Start of Task material

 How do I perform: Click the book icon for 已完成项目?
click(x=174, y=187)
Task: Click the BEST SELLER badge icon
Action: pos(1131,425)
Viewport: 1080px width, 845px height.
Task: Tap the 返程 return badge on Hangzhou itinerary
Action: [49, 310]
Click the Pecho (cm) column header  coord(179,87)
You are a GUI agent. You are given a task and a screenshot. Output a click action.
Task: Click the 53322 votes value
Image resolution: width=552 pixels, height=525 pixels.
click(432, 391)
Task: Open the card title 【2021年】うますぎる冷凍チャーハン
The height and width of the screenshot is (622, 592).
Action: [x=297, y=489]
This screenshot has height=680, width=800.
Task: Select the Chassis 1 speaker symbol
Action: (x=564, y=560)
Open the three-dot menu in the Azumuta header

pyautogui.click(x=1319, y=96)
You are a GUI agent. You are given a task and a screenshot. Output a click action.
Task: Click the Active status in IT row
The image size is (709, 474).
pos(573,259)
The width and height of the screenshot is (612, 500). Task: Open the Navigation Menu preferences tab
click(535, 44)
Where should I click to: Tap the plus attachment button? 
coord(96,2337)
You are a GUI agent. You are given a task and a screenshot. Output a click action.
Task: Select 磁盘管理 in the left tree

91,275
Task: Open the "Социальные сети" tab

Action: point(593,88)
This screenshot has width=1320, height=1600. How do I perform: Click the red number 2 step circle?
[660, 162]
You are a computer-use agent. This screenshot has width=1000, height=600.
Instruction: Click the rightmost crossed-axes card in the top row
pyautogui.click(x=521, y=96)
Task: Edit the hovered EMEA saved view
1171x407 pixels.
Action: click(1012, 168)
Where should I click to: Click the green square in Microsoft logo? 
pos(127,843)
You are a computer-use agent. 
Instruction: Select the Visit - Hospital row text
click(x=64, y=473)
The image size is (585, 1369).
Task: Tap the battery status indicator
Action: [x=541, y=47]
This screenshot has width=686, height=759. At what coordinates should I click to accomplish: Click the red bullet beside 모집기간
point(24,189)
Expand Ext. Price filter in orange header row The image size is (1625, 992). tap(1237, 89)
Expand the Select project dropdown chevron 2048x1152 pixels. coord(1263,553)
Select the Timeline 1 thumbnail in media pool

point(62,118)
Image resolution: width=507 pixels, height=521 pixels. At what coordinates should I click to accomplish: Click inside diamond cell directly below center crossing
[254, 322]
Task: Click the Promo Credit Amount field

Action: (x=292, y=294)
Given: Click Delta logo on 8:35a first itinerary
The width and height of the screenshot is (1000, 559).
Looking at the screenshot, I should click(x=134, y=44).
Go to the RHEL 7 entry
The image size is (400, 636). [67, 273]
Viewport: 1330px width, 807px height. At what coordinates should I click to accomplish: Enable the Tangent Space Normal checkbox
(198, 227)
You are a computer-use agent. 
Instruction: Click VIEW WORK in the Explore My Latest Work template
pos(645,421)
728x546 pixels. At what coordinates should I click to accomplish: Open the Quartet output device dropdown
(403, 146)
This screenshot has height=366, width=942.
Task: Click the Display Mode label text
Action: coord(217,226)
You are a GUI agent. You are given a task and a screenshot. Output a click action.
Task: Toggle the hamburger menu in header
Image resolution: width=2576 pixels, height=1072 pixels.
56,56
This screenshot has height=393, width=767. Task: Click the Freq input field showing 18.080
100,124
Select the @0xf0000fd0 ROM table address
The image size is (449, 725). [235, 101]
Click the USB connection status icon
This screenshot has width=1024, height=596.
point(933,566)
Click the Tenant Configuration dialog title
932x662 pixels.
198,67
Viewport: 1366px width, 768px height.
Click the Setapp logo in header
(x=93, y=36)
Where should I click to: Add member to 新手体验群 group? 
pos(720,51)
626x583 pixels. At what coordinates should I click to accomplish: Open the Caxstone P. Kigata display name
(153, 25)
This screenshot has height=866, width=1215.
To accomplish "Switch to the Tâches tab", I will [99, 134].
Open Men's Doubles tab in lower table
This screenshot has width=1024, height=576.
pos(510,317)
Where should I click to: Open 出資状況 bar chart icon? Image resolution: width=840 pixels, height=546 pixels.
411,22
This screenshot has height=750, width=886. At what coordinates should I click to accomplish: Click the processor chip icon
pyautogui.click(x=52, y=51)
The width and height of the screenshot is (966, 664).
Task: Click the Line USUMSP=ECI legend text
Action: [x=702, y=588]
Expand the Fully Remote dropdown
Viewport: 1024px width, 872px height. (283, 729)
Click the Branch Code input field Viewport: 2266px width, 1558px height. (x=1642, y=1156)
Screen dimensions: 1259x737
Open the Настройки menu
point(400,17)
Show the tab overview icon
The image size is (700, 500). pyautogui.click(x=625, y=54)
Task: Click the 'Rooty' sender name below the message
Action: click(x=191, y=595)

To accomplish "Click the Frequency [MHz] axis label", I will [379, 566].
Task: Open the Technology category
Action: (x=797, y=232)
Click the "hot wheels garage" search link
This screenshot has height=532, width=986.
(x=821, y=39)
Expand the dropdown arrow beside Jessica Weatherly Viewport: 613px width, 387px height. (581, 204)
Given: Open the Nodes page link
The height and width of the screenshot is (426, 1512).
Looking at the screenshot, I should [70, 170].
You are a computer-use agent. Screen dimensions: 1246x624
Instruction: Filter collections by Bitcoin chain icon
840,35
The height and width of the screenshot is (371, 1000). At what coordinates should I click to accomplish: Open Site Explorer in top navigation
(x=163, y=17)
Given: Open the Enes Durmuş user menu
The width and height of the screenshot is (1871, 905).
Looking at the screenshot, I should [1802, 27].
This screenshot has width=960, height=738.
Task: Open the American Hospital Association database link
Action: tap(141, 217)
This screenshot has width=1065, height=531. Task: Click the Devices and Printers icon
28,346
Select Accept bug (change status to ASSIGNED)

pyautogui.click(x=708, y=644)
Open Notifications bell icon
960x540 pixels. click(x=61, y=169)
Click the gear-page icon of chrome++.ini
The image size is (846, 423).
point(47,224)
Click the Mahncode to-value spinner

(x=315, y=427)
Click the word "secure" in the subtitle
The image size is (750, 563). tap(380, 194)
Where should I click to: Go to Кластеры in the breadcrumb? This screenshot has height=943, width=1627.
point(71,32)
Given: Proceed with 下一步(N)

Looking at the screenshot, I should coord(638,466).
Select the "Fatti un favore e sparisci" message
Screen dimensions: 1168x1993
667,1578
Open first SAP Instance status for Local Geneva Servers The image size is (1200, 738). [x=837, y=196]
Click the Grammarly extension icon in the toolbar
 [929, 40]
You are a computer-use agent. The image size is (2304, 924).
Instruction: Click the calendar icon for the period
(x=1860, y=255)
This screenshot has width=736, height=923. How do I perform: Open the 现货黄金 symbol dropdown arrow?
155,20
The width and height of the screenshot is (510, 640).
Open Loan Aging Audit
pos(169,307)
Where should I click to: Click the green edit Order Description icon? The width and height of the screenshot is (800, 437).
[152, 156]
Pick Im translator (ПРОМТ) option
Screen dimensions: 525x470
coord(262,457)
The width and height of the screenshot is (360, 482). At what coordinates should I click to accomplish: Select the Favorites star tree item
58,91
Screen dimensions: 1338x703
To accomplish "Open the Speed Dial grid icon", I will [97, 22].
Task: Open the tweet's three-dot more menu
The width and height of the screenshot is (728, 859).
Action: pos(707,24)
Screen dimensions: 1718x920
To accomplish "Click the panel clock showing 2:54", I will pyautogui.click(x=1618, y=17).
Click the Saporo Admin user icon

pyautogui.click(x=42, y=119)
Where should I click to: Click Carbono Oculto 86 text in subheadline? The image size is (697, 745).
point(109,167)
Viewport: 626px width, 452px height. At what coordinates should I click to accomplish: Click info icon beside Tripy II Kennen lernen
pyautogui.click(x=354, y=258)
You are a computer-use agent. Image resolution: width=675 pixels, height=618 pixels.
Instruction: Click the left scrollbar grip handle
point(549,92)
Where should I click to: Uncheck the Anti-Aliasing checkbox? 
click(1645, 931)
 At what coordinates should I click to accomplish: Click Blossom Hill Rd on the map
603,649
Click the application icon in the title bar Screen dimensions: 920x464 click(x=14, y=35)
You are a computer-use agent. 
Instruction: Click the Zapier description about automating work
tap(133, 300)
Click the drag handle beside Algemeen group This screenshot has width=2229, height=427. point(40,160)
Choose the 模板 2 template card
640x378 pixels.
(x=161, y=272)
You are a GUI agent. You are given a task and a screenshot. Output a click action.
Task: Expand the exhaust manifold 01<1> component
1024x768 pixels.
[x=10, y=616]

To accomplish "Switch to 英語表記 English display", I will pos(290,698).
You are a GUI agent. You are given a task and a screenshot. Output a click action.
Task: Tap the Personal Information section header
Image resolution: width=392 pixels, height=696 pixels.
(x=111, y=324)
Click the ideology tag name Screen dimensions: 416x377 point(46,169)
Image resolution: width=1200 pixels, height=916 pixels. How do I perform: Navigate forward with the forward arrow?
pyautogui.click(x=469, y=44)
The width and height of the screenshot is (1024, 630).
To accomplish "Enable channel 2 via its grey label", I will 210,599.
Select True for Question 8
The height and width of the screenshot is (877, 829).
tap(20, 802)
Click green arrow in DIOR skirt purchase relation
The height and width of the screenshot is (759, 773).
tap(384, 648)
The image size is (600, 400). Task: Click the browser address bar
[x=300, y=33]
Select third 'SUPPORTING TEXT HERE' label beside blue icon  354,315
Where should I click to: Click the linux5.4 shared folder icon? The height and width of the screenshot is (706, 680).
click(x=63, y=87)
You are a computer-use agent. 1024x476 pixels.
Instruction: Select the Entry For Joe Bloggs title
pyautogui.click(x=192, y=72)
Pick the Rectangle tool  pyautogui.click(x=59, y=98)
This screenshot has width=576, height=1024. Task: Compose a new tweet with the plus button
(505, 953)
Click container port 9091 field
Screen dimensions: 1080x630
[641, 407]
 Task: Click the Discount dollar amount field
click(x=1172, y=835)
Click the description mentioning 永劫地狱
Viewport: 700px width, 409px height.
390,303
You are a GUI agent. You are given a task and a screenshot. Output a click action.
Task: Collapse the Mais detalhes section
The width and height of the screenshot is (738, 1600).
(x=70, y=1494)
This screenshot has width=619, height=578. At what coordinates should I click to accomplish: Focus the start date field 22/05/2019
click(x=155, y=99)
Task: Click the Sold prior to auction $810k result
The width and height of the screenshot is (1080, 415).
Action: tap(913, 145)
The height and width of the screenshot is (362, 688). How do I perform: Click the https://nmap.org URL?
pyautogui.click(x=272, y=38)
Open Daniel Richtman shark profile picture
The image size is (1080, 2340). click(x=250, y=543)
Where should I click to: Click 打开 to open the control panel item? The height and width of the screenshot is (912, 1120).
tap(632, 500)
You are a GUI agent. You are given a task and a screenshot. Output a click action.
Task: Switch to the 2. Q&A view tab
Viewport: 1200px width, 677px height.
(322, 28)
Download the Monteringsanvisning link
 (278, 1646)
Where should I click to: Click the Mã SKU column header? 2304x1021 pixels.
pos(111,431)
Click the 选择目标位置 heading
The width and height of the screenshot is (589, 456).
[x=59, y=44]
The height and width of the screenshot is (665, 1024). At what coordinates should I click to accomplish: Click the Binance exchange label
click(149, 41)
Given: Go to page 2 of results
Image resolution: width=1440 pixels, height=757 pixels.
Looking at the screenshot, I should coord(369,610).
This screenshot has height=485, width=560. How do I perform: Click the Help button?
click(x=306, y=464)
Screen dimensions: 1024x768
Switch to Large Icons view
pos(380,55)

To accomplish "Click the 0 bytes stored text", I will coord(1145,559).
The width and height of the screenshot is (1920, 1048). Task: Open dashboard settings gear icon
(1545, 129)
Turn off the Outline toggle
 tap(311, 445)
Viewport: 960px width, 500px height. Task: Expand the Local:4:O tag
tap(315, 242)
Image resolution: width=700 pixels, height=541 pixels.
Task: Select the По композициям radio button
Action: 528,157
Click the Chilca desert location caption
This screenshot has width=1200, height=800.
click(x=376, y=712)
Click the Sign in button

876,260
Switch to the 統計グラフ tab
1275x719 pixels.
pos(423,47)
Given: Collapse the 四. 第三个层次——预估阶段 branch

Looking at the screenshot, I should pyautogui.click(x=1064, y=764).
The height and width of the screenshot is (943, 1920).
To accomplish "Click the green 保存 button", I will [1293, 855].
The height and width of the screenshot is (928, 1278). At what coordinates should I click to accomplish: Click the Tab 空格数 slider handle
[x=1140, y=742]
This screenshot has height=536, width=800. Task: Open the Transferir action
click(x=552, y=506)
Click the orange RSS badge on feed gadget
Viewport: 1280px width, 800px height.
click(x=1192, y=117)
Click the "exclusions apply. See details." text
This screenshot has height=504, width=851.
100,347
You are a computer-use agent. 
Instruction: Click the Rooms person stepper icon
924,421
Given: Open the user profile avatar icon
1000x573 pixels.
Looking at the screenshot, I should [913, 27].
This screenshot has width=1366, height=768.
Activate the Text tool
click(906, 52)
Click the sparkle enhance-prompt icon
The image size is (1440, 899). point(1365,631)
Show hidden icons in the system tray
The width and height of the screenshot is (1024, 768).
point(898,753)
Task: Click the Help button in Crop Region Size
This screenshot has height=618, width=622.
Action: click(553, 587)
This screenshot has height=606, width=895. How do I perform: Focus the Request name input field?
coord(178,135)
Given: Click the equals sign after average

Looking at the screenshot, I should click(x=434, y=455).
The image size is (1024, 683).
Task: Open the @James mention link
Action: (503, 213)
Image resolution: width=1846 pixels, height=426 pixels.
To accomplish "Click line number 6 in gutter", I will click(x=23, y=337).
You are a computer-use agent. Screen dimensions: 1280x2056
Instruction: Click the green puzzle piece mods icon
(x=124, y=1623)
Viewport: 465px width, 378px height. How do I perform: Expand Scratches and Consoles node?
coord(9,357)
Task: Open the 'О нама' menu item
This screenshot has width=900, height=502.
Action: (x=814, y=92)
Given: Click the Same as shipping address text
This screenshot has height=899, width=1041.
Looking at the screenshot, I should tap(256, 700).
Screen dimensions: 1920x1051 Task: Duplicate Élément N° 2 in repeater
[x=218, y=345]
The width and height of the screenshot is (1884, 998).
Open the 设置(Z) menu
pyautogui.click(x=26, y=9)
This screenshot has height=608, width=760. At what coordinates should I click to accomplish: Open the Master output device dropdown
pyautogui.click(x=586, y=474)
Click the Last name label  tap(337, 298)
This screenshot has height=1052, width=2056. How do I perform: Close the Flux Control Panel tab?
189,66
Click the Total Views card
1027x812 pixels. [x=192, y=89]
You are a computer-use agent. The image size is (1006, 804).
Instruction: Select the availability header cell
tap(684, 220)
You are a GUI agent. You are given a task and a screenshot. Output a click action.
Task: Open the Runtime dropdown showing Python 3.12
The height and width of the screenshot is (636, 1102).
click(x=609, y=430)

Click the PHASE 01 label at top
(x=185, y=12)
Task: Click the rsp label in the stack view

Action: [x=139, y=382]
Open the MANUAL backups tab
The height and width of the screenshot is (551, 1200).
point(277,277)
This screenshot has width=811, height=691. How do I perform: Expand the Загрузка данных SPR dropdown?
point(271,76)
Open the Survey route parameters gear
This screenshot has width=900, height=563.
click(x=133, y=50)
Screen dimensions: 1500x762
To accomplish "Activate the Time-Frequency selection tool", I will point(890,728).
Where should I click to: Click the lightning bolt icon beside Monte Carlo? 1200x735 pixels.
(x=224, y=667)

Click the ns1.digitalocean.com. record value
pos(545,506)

End of Task material

- [About this exercise]: Line count for the string "first": work it out from the records above and reply with the number alone.

- [Problem solution]: 2